As a result, we have a pessimistic bound of $$$O(n^2 \log n)$$$ for a search.

Another redundancy: DAG suffix compression

Property 3: If we have two different tokens in the same trie node, but their associated DAG nodes’ subtrees are identical, it is useless to propagate the second token anymore. We should only propagate the first one, and count twice any finding that it will have.

Proof 3: If we don’t merge the tokens that respect the condition, their children will always coexist in any subsequent trie nodes: if one gets propagated, the other will as well, or none get propagated. We can apply this recursively to cover the entire DAG subtree. $$$\square$$$

Intuitively, we can consider two tokens to be the same if they share the present and their future cannot be different, no matter their past.

**EXERCISE REQUIREMENTS**
Please quote every sentence in the passage above that contains the word "we," in the order they appear.

**DATASET CONTENT**
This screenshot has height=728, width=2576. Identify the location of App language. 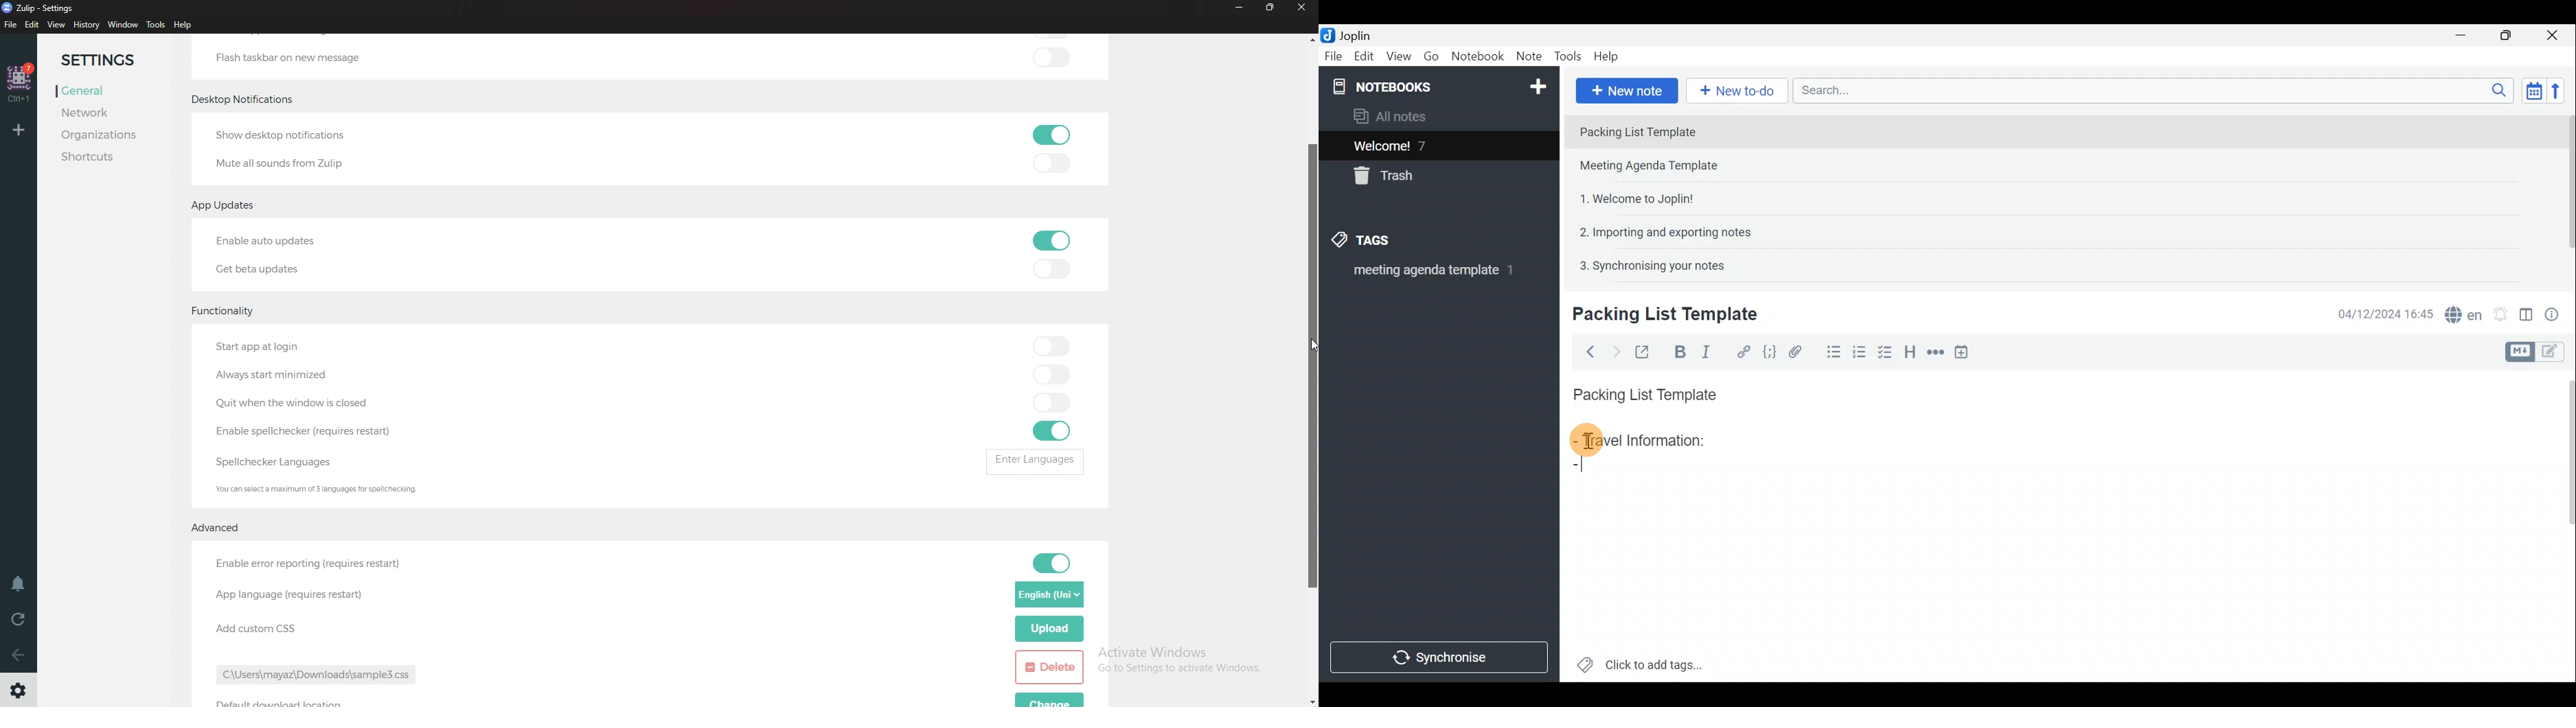
(290, 594).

**ANSWER TO THIS EXERCISE**
1. As a result, we have a pessimistic bound of $$$O(n^2 \log n)$$$ for a search.
2. Property 3: If we have two different tokens in the same trie node, but their associated DAG nodes’ subtrees are identical, it is useless to propagate the second token anymore.
3. We should only propagate the first one, and count twice any finding that it will have.
4. Proof 3: If we don’t merge the tokens that respect the condition, their children will always coexist in any subsequent trie nodes: if one gets propagated, the other will as well, or none get propagated.
5. We can apply this recursively to cover the entire DAG subtree.
6. Intuitively, we can consider two tokens to be the same if they share the present and their future cannot be different, no matter their past.